IRX4204 attenuates LPS-induced pro-inflammatory gene expression in primary mouse astrocyte cultures. (A–F) GFAP (A), IL-1β (B), IL-6 (C), iNOS (D), TNF-α (E), and IL-10 (F), gene expression normalized relative to reference gene expression in astrocyte cultures pre-treated with IRX4204 (24 h) at basal conditions or after incubation with LPS (16 h; n = 4–6 wells). IRX4204 produced concentration-dependent attenuation in expression of each of these genes in astrocyte cultures in LPS conditions and increased GFAP expression and IL-6 expression at 10 nM and 100 nM, respectively, in basal conditions (ordinary one-way ANOVA, Šidák’s multiple comparisons test, *P < 0.05, **P < 0.01, ***P < 0.001, ****P < 0.0001, mean ± SEM)
IRX4204 stimulates differentiation in primary rat OPC cultures
To explore the impact of IRX4204 on OPC differentiation, OPCs were isolated from mixed glial cultures and incubated with 0.1, 1, 10, and 100 nM of IRX4204 for either 24 h or 5 days. The fraction of mature oligodendrocytes was assessed by counting cells expressing MBP. After 24 h with IRX4204 (10 nM), the fraction of MBP-immunopositive cells was elevated while the total number of cells remained the same (Fig. 8K and M). Similarly, when OPCs were treated for 5 days, 1 nM of IRX4204 induced an increase in the proportion of mature oligodendrocytes while the overall cell density remained unchanged (Fig. 8L and N).

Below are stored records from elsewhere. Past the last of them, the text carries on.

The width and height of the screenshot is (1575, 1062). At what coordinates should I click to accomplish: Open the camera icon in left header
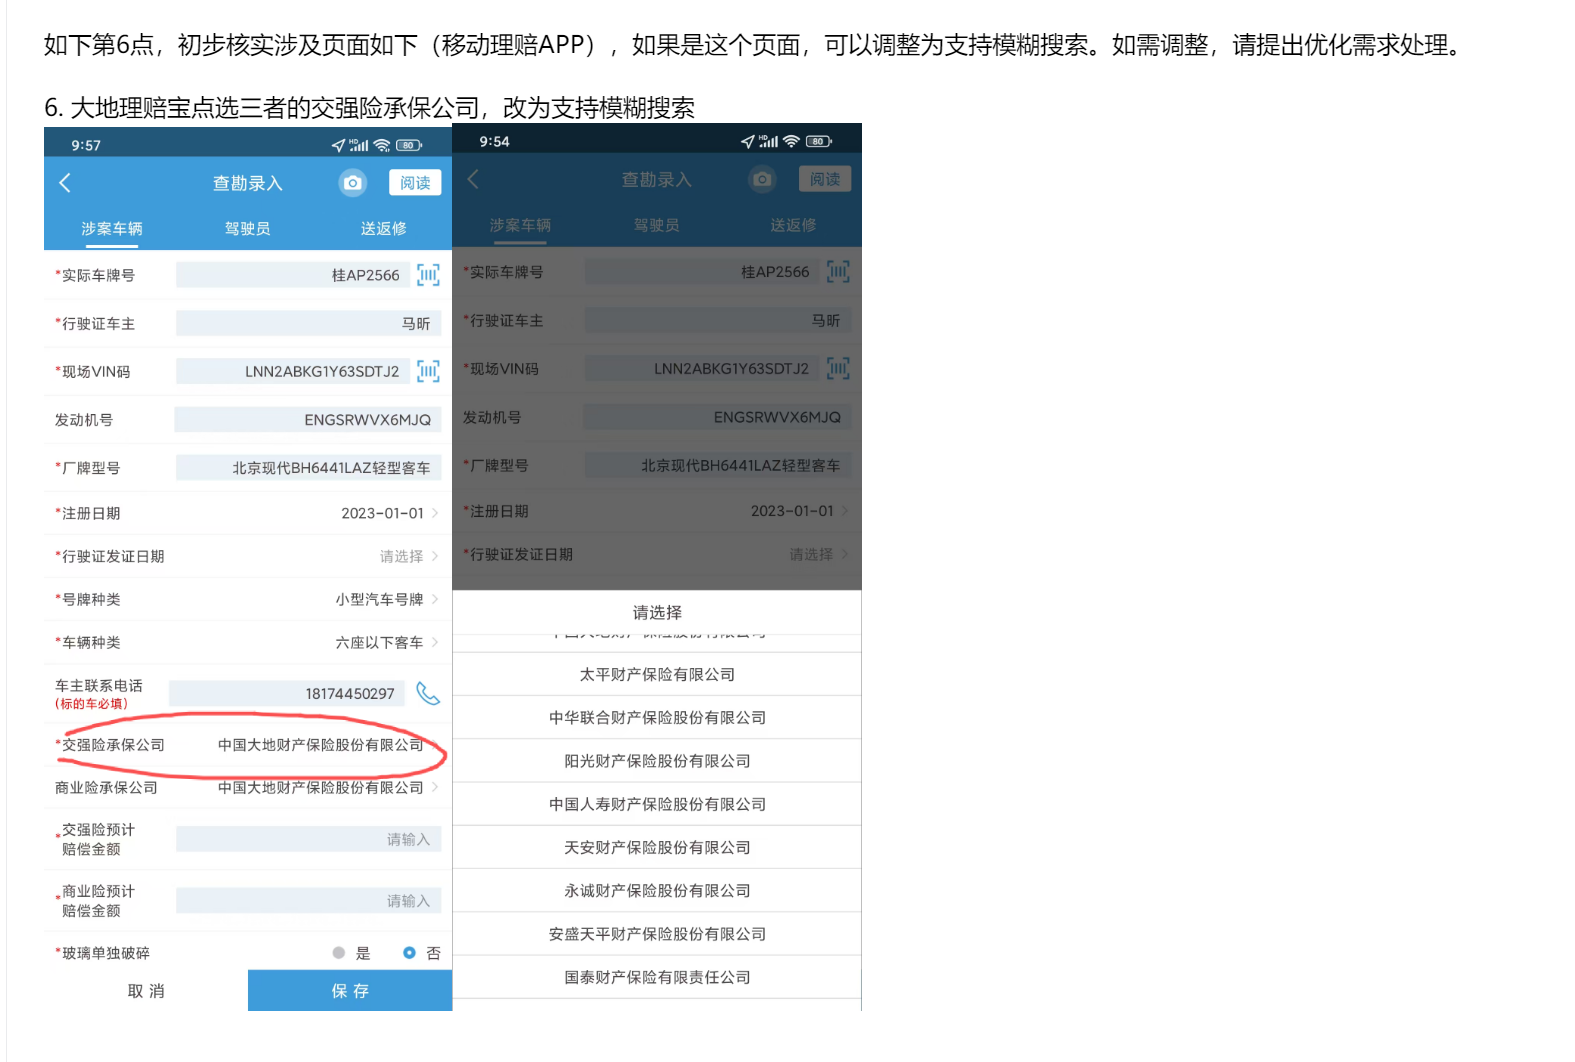352,183
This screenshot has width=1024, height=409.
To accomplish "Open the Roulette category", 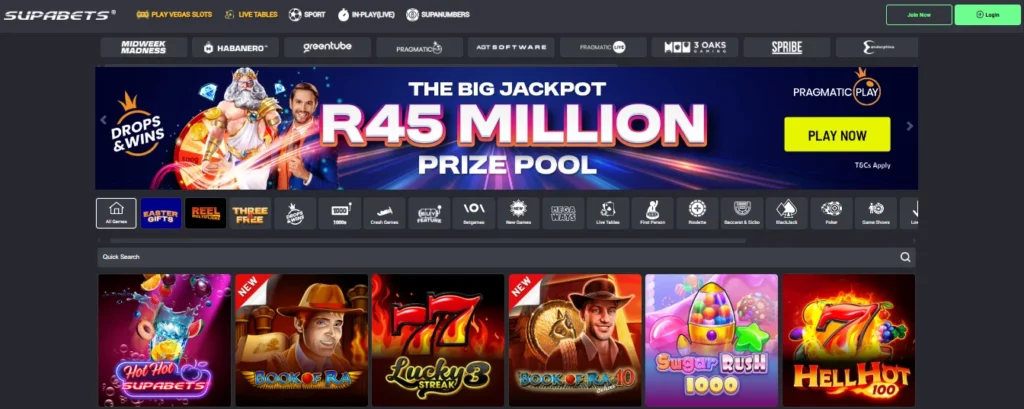I will pyautogui.click(x=697, y=213).
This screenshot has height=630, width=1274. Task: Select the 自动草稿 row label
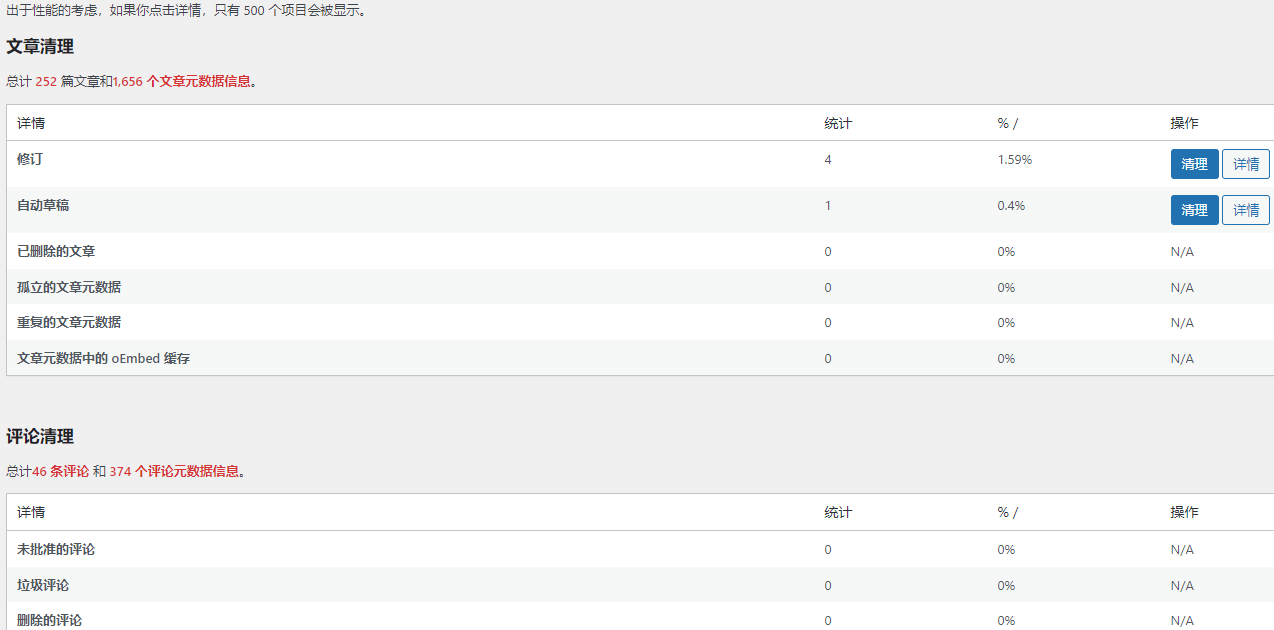click(43, 205)
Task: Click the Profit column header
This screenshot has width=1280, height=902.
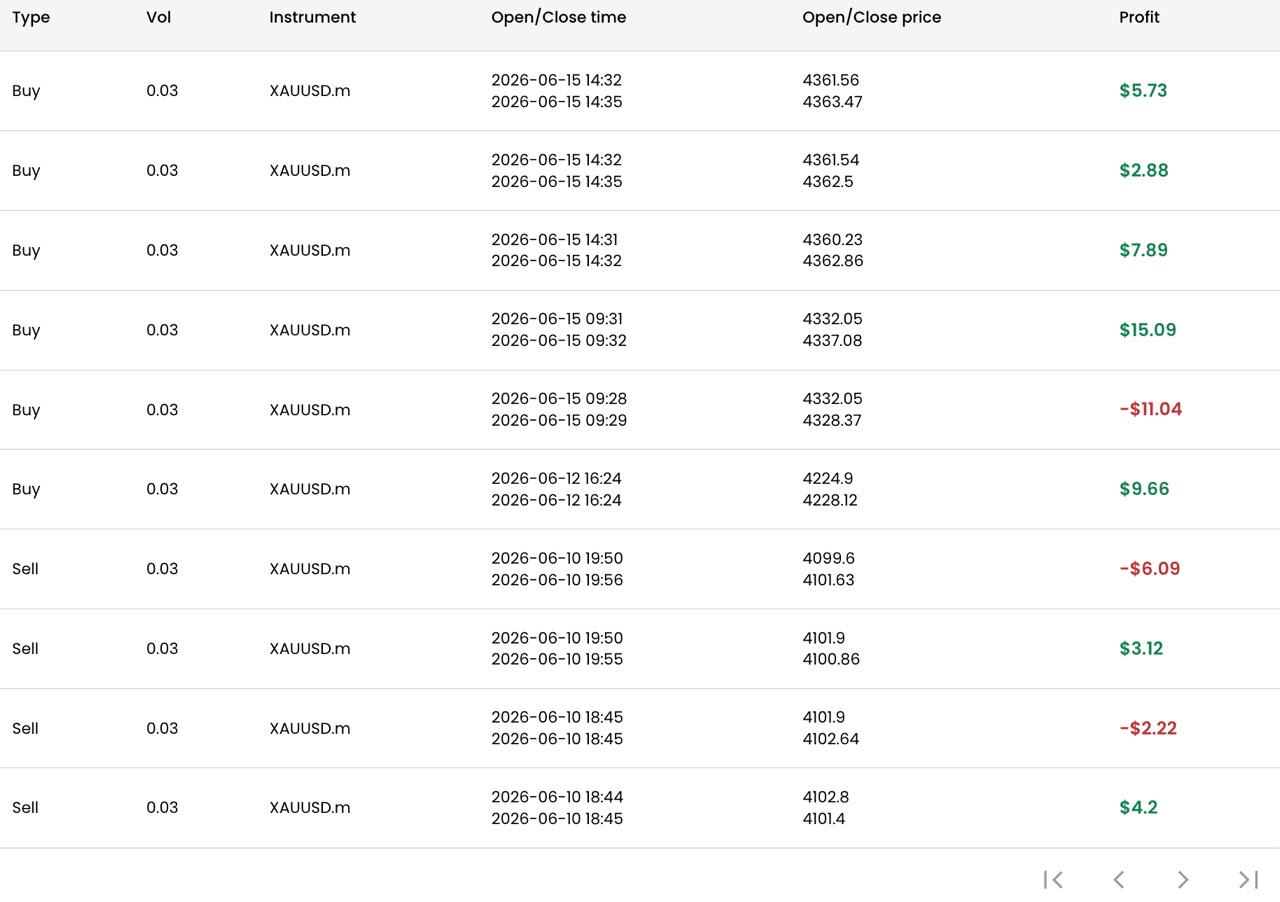Action: tap(1139, 17)
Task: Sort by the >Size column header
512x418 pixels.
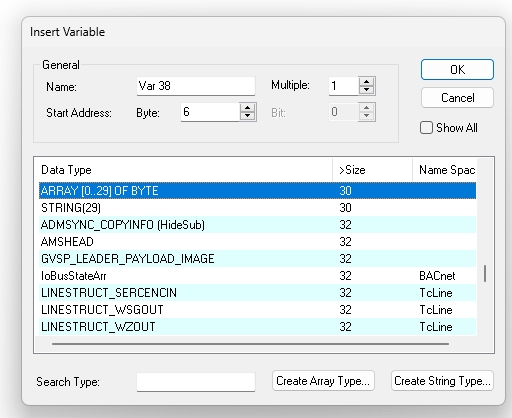Action: click(x=372, y=170)
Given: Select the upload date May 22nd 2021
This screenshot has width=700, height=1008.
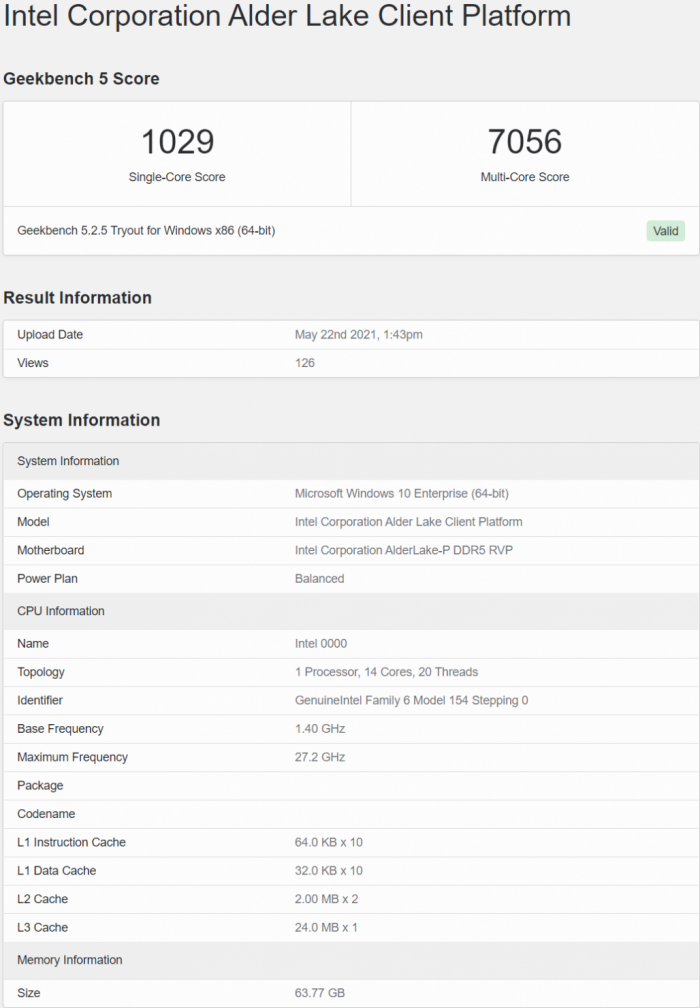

IRX4204 stimulates differentiation of primary rat OPCs in vitro. (A–J) Representative images of overlain MBP and Hoechst immunofluorescence in OPC cultures. One day following isolation and plating, OPCs were treated with increasing concentrations of IRX4204 for either 24 h (DIV 2; A, C, E, G, I) or 5 days in vitro (DIV 6; B, D, F, H, J). (K–N) Proportion of MBP-positive cells to DAPI-positive cells (K and L) and number of DAPI-positive cells per mm2 (M and N) after 24 h or 5 days of treatment with increasing concentrations of IRX4204. After 24 h treatment, 10 nM of IRX4204 significantly increased the fraction of MBP immunopositive cells, without altering the total number of cells. After 5 days of treatment, the fraction of MBP immunopositive cells increased with IRX4204 treatment, with a statistically significant increase detected for a concentration of 1 nM IRX4204 (n = 14–16 fields/condition; non-parametric Kruskal-Wallis test, Dunn’s multiple comparisons test, *P < 0.05, mean ± SEM; scale bar 50 μm)
Discussion
EAE recapitulates autoimmune-mediated demyelination in MS and has been used successfully to identify immune-based therapeutics that reduce disease relapses. Drug administration in such studies typically occurs before or just after disease onset. However, as is the case for MS, these therapeutics fail to reverse motor deficits and spinal cord injury when administered to mice with established EAE. IRX4204 has been shown to effectively attenuate EAE severity when administered prior to disease onset [16]. Since IRX4204 activates RXRs which are known to promote remyelination [26], we determined whether oral administration of IRX4204 beginning at peak disease improved functional recovery, inflammation, remyelination and axonal integrity in EAE mice. To more accurately assess functional recovery, kinematic gait analysis was employed to obtain highly sensitive and accurate measurements of leg joint movements while mice walked on a treadmill.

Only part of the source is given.